Login at Kodi Home

guranbanan · 2014-06-14, 04:23

Hi!

It's past 4 AM in Sweden, where I live, so I really need to go to sleep - but - before I do, I'll post a quick question. Smile

I'm in the middle of making my own scraper in XBMC and a new (one of many) problem just occurred to me:

The genre tags sometimes consists of non-ascii characters such as å, ä & ö. Unfortunately they are html escaped. So, for example, the word 'räksmörgås' becomes 'räksmörgås'.

Is it possible to do a simple string replace of some sort inside the xml code?

Thanks, and good night! Sleepy

guranbanan · 2014-06-14, 12:28

Just woke up and had an idea of how one might approach this. Haven't got the time to test right now but I do have the time to just post it and see if someone might have a better idea...

I guess you could nest multiple RegExes and make something like this:

Code:
<RegExp input="$$20" output="\1ä" dest="19">

     <RegExp input="$$1" output="\1å" dest="20">

          <expression repeat="yes">([a-zA-Z]+)&amp;aring;</expression>

     </RegExp>

     <expression repeat="yes">([a-zA-Z]+)&amp;auml;</expression>

</RegExp>

etc...

But maybe there exists a better approach...?

**mkortstiege** · 2014-06-14, 12:51

You might want to use something like "<expression repeat="yes" fixchars="1">..." on your expressions.
That should do the trick. Please let me know if it works for you.

guranbanan · 2014-06-14, 13:03

I appears to be exactly what I want! For some reason though, it interprets "Ä" as "Ã,," :S but I guess it's some encoding error somewhere.. the whole site is encoded in latin-1 and I have also set my scraper xml encoding to that... but maybe XBMC prefers utf-8?

**mkortstiege** · (This post was last modified: 2014-06-14, 13:19 by mkortstiege.)

I guess you want ISO-8859-1 ?

EDIT: nvm, misread it. XBMC always prefers UTF-8.

guranbanan · (This post was last modified: 2014-06-14, 13:30 by guranbanan.)

Yes, and I have the RegExp output in the <GetSearchResults> tag set to encoding ISO-8859-1 and it works for all characters, except the HTML entity characters, so it shouldn't really be an encoding issue should it?

Code:
<RegExp input="$$5" output="&lt;?xml version=&quot;1.0&quot; encoding=&quot;iso-8859-1&quot; standalone=&quot;yes&quot;?&gt;&lt;results&gt;\1&lt;/results&gt;" dest="8">

BTW. Off topic, but I just tried a (.*?) pattern and it seemed to work... i guess laziness IS supported by the regex engine after all (hooray!)..

[EDIT] Oh, sorry, missed your latest reply. I actually tested changing the main encoding to UTF-8 but it didn't help...

guranbanan · 2014-06-14, 14:37

I managed to solve it!

Specifying 'SearchStringEncoding="iso-8859-1" in the <CreateSearchString> tag did the trick. From what I've read it works together with the fixchars option.

Thanks!

- Collected data:
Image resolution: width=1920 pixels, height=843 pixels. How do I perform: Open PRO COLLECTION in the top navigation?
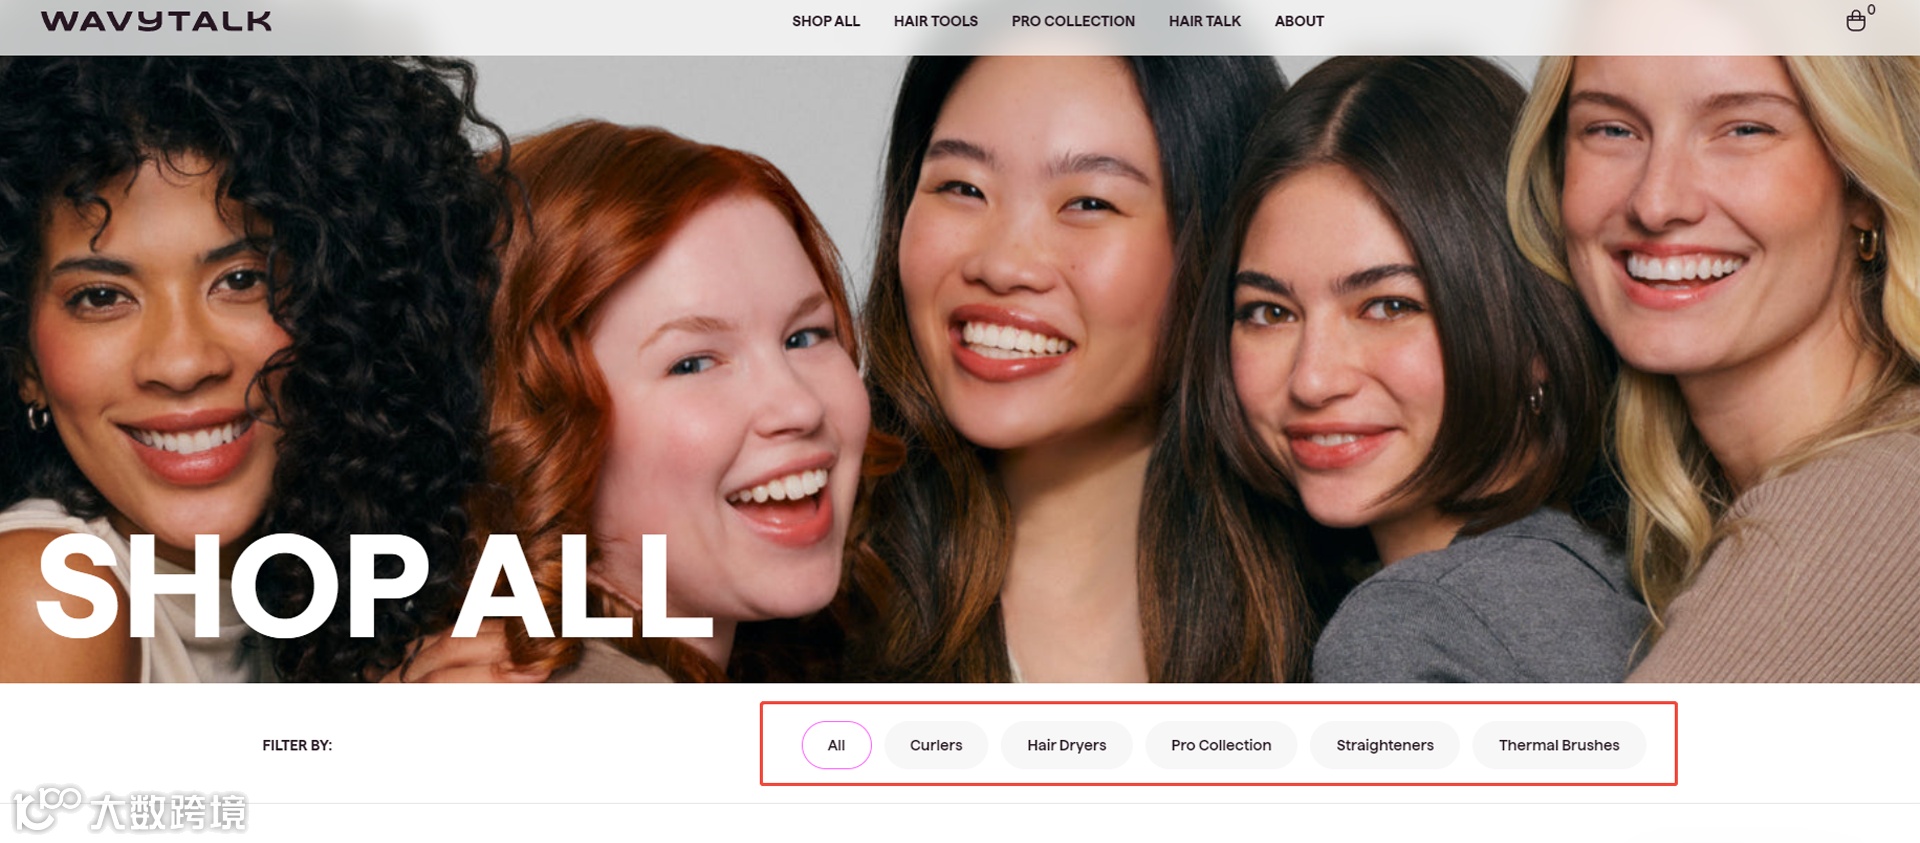1073,21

- Task instructions: In the forum thread about the XBMC scraper, what setting did the original poster finally specify to solve the character problem, and in which tag?

- Written response: SearchStringEncoding="iso-8859-1" in the <CreateSearchString> tag.